Problem statement: Below are the entries to work from; restate word for word the portion that opens with the line containing "Click the green microphone" and closes with the line containing "Task: Collapse the Půdorys a řez panel", keeping both.

The records:

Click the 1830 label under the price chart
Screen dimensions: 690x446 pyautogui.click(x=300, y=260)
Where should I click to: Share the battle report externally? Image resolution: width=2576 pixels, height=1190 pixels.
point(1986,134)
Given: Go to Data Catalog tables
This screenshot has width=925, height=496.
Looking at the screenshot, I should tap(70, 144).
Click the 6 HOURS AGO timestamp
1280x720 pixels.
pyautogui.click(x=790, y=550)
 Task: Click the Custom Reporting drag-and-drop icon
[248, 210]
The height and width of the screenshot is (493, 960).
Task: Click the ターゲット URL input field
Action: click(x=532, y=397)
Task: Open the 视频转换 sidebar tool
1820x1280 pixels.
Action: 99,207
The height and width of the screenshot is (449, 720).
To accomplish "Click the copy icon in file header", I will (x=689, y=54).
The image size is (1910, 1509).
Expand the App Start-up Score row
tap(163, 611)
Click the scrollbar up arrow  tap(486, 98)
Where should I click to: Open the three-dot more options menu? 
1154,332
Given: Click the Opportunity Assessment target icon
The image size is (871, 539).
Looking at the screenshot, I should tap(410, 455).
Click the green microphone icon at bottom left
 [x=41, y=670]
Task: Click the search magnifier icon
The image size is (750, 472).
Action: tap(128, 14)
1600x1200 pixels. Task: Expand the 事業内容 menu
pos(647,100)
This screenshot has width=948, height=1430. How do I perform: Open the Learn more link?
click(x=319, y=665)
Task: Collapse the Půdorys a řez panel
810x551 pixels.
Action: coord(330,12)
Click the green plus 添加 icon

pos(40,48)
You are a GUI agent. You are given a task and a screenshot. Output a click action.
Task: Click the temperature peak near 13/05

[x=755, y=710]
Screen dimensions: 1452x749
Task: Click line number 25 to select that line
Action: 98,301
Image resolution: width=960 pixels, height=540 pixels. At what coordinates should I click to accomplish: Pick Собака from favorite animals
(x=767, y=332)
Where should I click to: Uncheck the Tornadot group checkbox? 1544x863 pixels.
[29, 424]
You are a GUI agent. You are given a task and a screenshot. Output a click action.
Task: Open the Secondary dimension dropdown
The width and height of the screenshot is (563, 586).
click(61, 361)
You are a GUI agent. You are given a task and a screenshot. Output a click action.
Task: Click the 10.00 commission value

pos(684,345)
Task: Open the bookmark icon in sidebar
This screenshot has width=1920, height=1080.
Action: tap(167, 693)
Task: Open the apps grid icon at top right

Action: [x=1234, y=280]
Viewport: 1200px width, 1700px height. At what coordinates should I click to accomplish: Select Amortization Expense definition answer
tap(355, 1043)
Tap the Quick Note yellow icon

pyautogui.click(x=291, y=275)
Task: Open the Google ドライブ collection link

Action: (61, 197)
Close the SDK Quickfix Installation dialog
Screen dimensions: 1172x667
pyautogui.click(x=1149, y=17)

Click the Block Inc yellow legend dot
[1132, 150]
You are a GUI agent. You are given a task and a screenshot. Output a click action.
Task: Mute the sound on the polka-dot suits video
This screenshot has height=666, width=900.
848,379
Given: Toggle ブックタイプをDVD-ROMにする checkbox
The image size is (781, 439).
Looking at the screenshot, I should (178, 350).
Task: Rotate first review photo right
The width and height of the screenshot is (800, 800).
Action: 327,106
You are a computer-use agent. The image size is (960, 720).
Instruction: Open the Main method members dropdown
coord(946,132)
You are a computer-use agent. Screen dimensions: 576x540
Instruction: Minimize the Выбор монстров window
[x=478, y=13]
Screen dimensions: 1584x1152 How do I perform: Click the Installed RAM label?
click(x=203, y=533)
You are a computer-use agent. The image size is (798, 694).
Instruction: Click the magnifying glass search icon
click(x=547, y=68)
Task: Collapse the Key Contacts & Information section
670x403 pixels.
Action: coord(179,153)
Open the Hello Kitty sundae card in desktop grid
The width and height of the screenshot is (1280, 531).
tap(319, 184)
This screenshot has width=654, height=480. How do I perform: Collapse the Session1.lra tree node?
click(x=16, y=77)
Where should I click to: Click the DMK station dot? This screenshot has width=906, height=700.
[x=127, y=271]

Solution to the problem:
Click the green microphone icon at bottom left
 [x=41, y=670]
Task: Click the search magnifier icon
The image size is (750, 472).
Action: tap(128, 14)
1600x1200 pixels. Task: Expand the 事業内容 menu
pos(647,100)
This screenshot has width=948, height=1430. How do I perform: Open the Learn more link?
click(x=319, y=665)
Task: Collapse the Půdorys a řez panel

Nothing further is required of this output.